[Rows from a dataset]
▶
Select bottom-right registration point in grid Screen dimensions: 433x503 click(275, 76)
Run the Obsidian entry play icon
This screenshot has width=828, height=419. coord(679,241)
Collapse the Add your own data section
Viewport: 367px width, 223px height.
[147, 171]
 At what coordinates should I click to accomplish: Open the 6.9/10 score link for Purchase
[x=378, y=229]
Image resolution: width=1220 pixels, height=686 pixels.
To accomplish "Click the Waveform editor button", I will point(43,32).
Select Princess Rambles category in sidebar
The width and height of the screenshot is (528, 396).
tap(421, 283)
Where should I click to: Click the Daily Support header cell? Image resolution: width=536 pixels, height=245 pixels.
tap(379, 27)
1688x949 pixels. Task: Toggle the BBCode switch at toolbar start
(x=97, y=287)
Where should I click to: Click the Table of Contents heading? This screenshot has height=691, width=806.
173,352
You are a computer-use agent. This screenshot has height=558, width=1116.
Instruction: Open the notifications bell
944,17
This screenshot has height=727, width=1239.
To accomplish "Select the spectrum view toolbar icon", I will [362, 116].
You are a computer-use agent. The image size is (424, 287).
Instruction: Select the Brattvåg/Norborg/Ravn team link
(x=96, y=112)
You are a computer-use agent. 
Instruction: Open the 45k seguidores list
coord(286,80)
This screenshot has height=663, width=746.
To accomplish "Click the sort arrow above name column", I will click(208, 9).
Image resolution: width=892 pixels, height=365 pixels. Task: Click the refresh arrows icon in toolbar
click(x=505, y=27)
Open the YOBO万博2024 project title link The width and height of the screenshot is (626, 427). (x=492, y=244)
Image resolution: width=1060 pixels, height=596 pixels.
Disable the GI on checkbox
◀
● **Work required**
Edit all the rows above so that every "Image resolution" becomes "Screenshot size", and leave everything else unchanged.

● **Expected answer**
Select bottom-right registration point in grid Screen dimensions: 433x503 click(275, 76)
Run the Obsidian entry play icon
This screenshot has width=828, height=419. coord(679,241)
Collapse the Add your own data section
Viewport: 367px width, 223px height.
[147, 171]
 At what coordinates should I click to accomplish: Open the 6.9/10 score link for Purchase
[x=378, y=229]
Screenshot size: width=1220 pixels, height=686 pixels.
To accomplish "Click the Waveform editor button", I will point(43,32).
Select Princess Rambles category in sidebar
The width and height of the screenshot is (528, 396).
tap(421, 283)
Where should I click to: Click the Daily Support header cell? Screenshot size: width=536 pixels, height=245 pixels.
tap(379, 27)
1688x949 pixels. Task: Toggle the BBCode switch at toolbar start
(x=97, y=287)
Where should I click to: Click the Table of Contents heading? This screenshot has height=691, width=806.
173,352
You are a computer-use agent. This screenshot has height=558, width=1116.
Instruction: Open the notifications bell
944,17
This screenshot has height=727, width=1239.
To accomplish "Select the spectrum view toolbar icon", I will [362, 116].
You are a computer-use agent. The image size is (424, 287).
Instruction: Select the Brattvåg/Norborg/Ravn team link
(x=96, y=112)
You are a computer-use agent. 
Instruction: Open the 45k seguidores list
coord(286,80)
This screenshot has height=663, width=746.
To accomplish "Click the sort arrow above name column", I will click(208, 9).
Screenshot size: width=892 pixels, height=365 pixels. Task: Click the refresh arrows icon in toolbar
click(x=505, y=27)
Open the YOBO万博2024 project title link The width and height of the screenshot is (626, 427). (x=492, y=244)
Screenshot size: width=1060 pixels, height=596 pixels.
Disable the GI on checkbox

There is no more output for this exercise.